Tim, I have always had the same assumption as you in that the camera white balance setting didn't matter if shooting raw and white balance is corrected in the raw conversion software. Your preliminary test seem to bear this out. My own experience has been similar as I have never had any problem correcting white balance to my satisfaction in post (except when using a Lee Big Stopper filter). I am far from an expert in these matters so what is acceptable to me may not be acceptable for someone else.
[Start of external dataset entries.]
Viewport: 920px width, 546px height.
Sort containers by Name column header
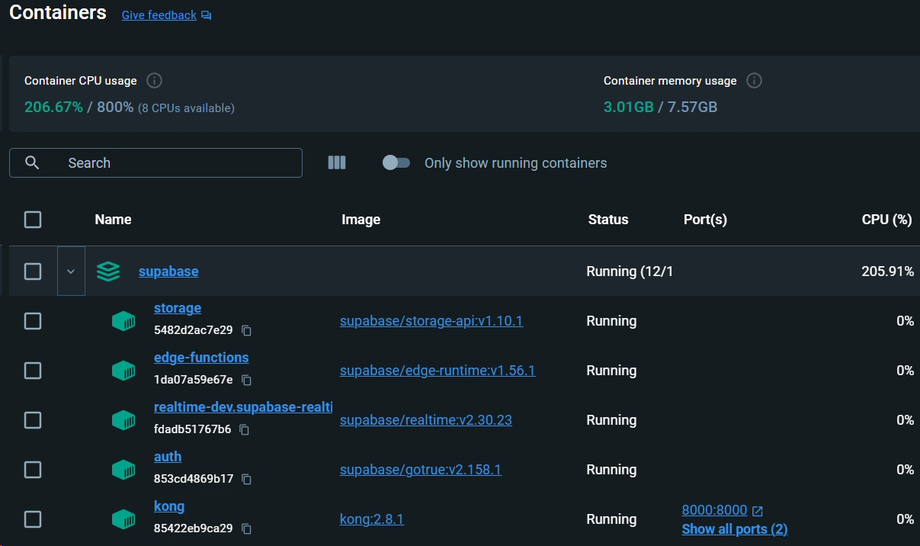pos(113,220)
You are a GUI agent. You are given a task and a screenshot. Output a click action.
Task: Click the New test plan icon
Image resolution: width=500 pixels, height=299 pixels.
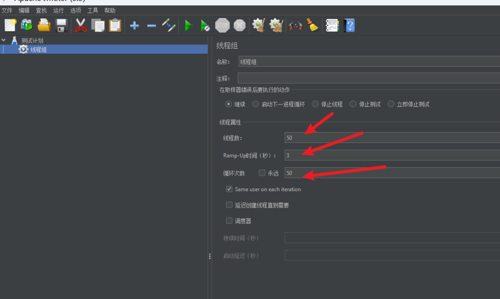point(10,25)
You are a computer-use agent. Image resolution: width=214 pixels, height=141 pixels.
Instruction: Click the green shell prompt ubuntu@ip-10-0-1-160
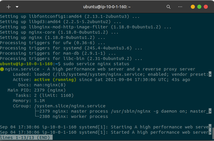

I admit that Jono's comment, or rather my understanding of his comment, about the camera WB setting causing a bias for the raw editing software sure got me thinking about the possibility he is right. I appreciate your efforts in testing this out. I don't have an opportunity to do the testing myself right now.
 

tashley

Subscriber Member
And just to round out my tour d'horizon of the fascinating subject of White Balance when shooting RAW, I shot a series under very poor tungsten light, with the camera set to each of the main in-camera WB options. I then set them all in LR 5.3rc to the same value, which was determining by clicking the dropper on the relevant WB calibration target in the first image and pasting it to all the shots… and the exposure as calculated by the camera remained identical for each frame. So in future, I will merrily shoot with whatever WB happens to be set if I'm in too much of a hurry, in the reasonable assurance that it makes no eventual difference - though just to be sure I will see what happens with shading correction turned on when I get a native FE lens…

In the same order as above:









 

Taylor Sherman

New member
OK, so there are two questions here it sounds like.

1. Does the RAW image change depending on what white balance you select in-camera?
2. Does the application of a particular WB in post, to a RAW image, change depending on what white-balance you select in camera

For 1: generally I've always assumed the answer is "no", the RAW does not change. However, what I don't know is how the camera meters - does it meter purely based on the raw data, or does it apply the WB, and meter from that? If it does the latter, you will get different exposures. And, different exposures will slightly affect the eventual color balance (though I don't know in what, if any consistent, direction).

For 2: I don't believe so. LR's application of "Daylight" to the RAW file is a fixed, mathematical transformation. IF the RAW pixel data is actually the same, then the output is the same no matter the camera's WB setting that is embedded in the RAW.

For practical purposes, I'm operating on the assumption that medium-sized WB issues (eg using Cloudy instead of Daylight, or using AWB) will have no visible effect on the end result I am capable of getting by applying the "proper" WB to the RAW.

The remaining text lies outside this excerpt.